AIM OF THE EXERCISE =>
Pictures excluded, output the lines of the data below between the one holding "Switch to the Relatórios tab" and the one holding "780x438 pixels.", inclusive, exactly as they stand.

Start of MATERIAL TO PROCESS

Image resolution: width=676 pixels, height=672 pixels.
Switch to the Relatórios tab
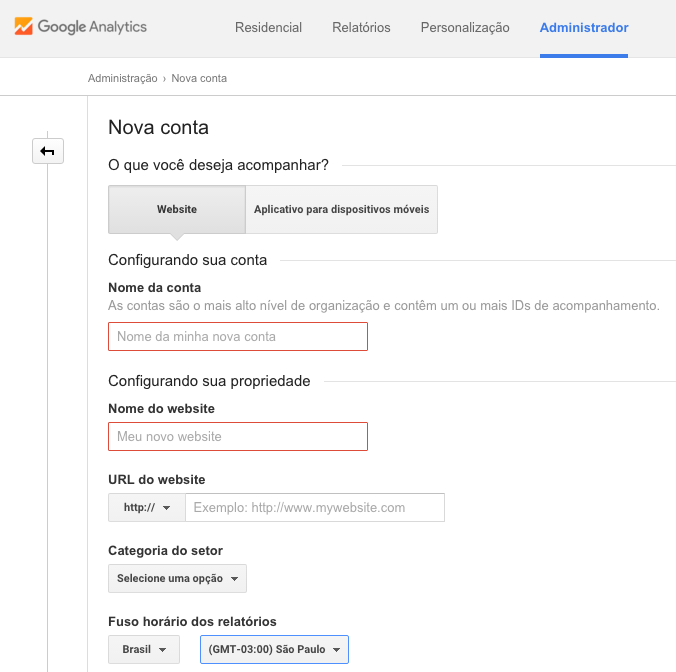361,28
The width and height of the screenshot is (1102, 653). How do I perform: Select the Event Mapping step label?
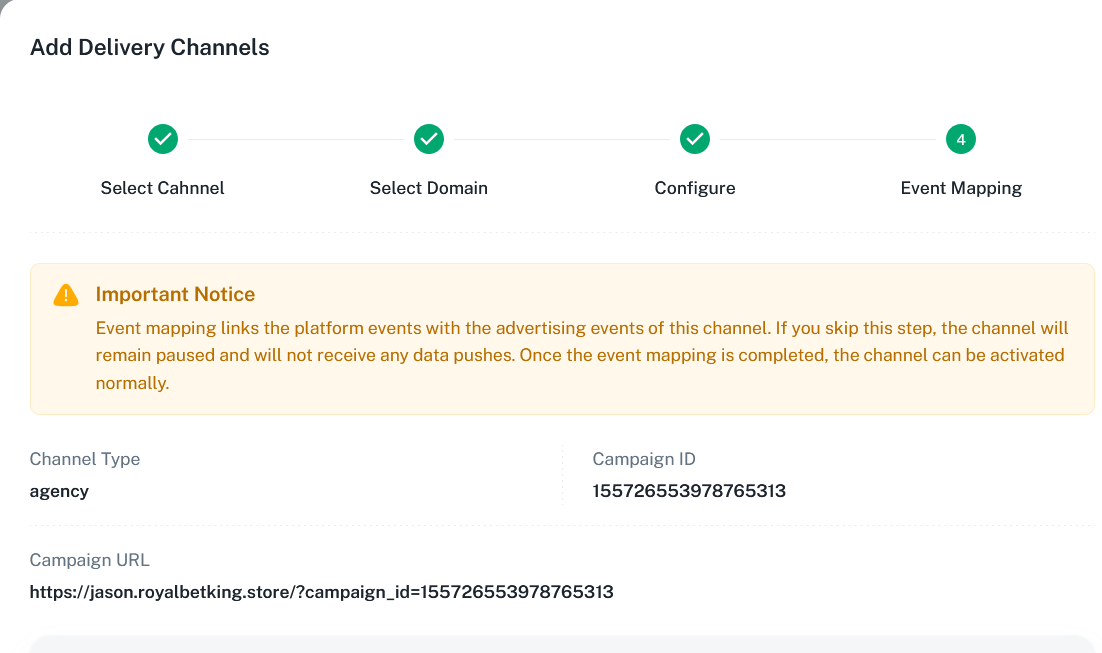[x=961, y=188]
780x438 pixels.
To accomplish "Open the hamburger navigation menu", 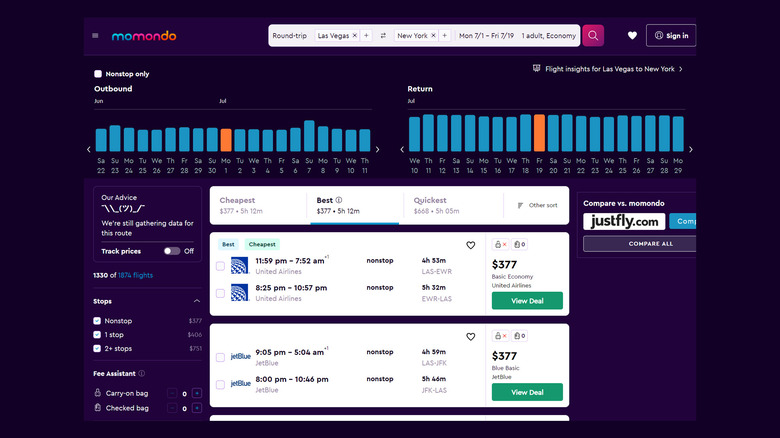I will pos(96,36).
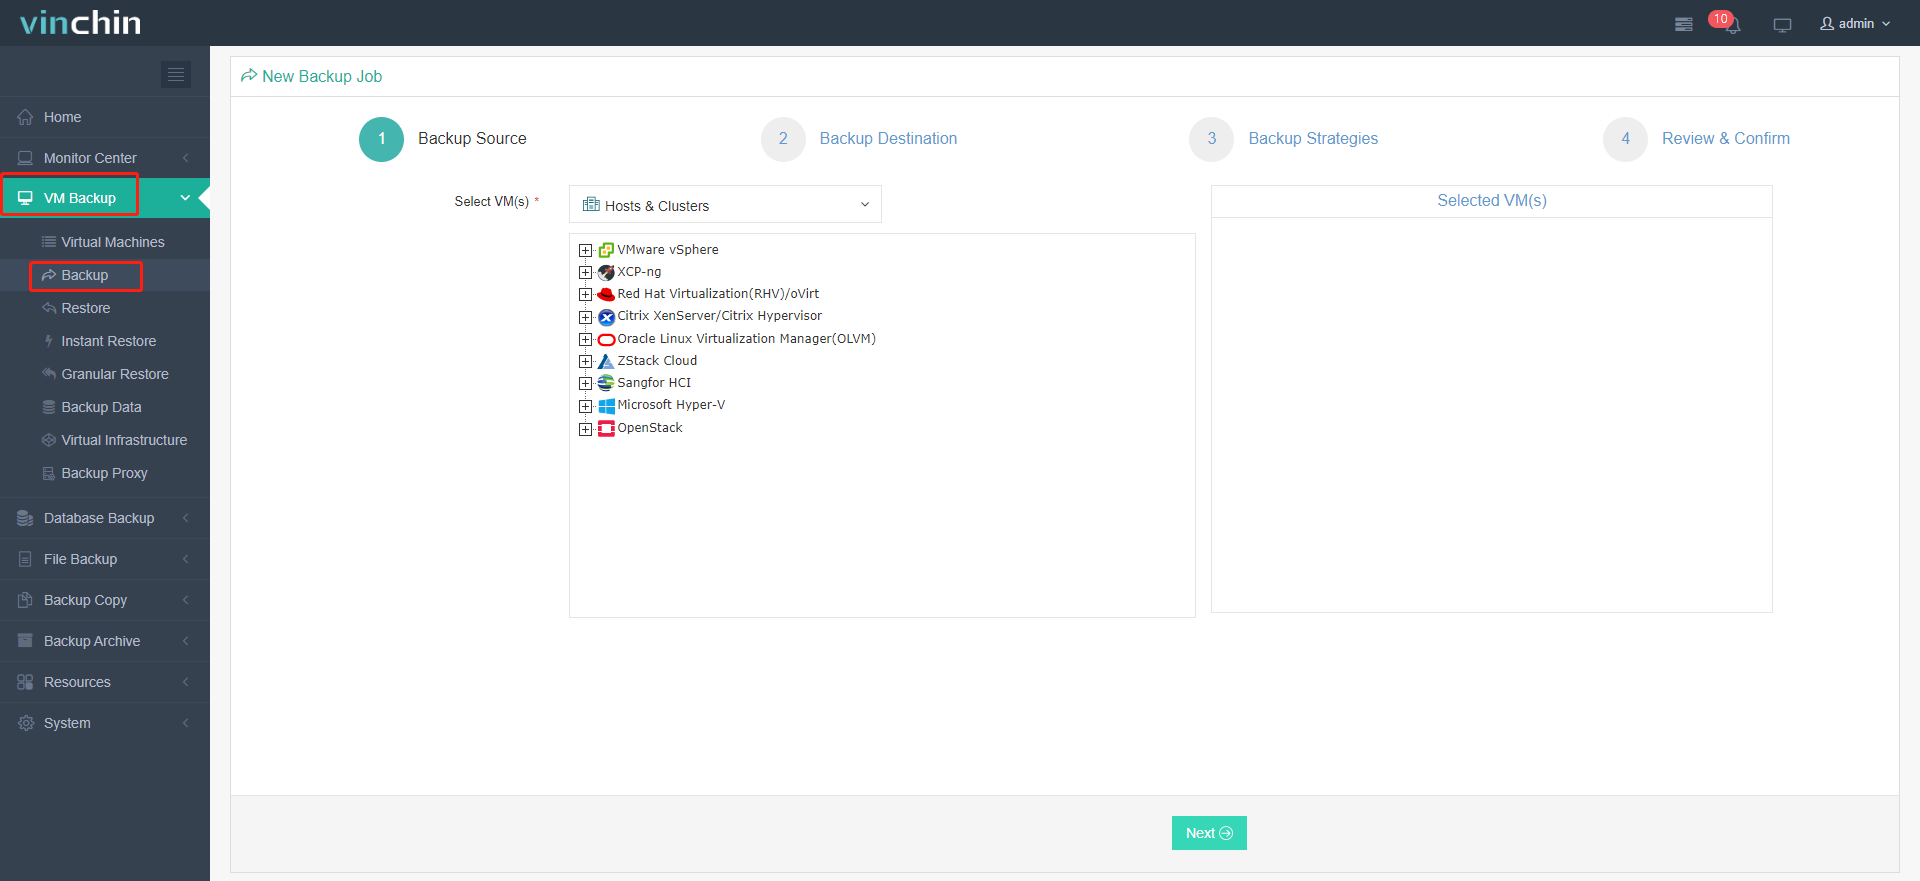Click the Citrix XenServer icon
The image size is (1920, 881).
(x=606, y=317)
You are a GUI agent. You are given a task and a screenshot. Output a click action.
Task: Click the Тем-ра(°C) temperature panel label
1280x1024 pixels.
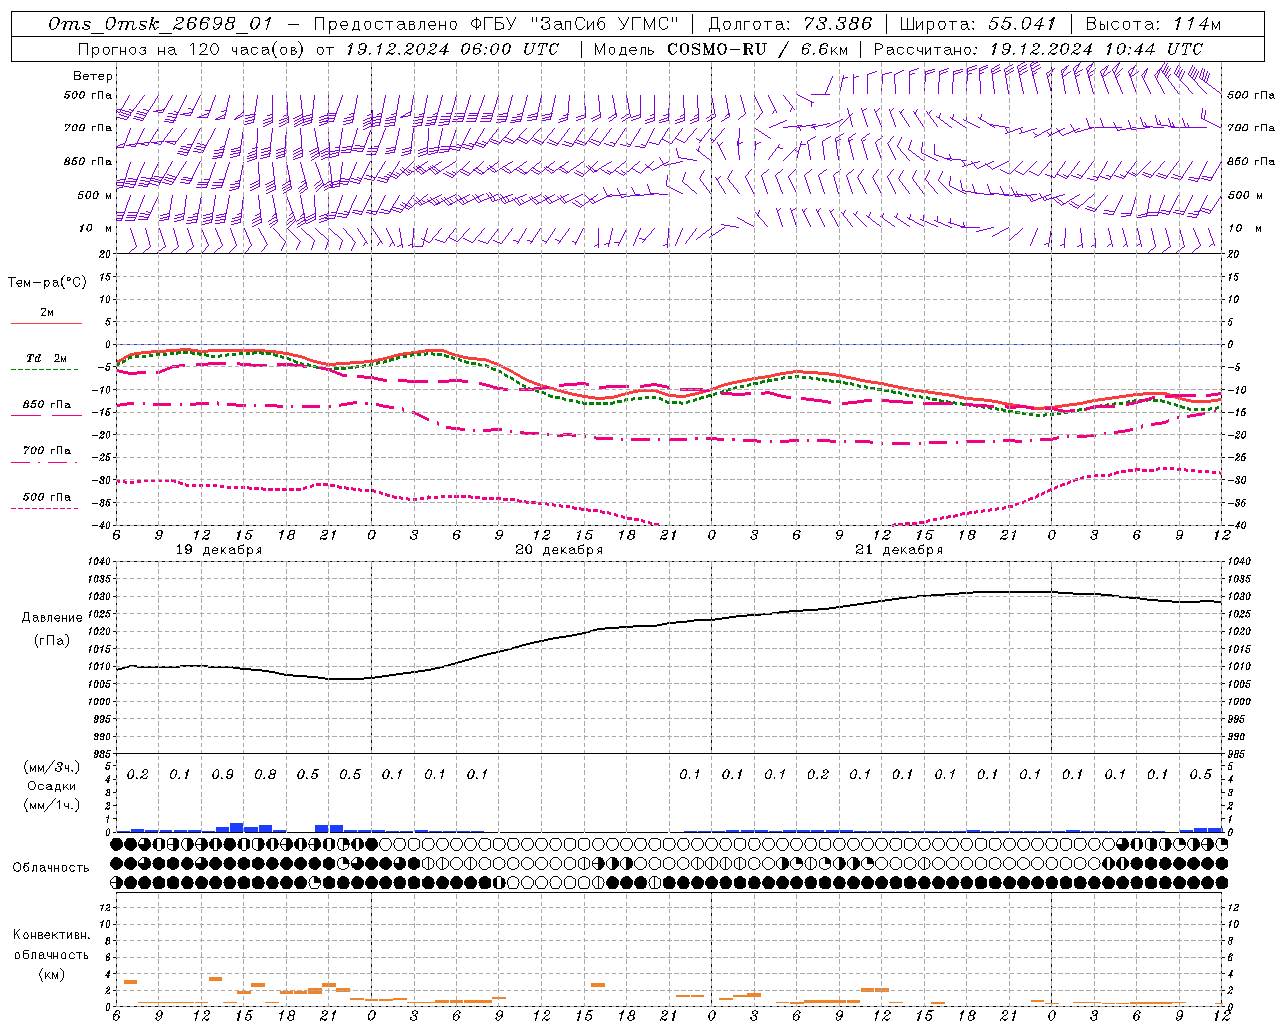click(x=47, y=283)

End of MATERIAL TO PROCESS

WRITTEN SOLUTION =>
Switch to the Relatórios tab
361,28
The width and height of the screenshot is (1102, 653). How do I perform: Select the Event Mapping step label?
[x=961, y=188]
780x438 pixels.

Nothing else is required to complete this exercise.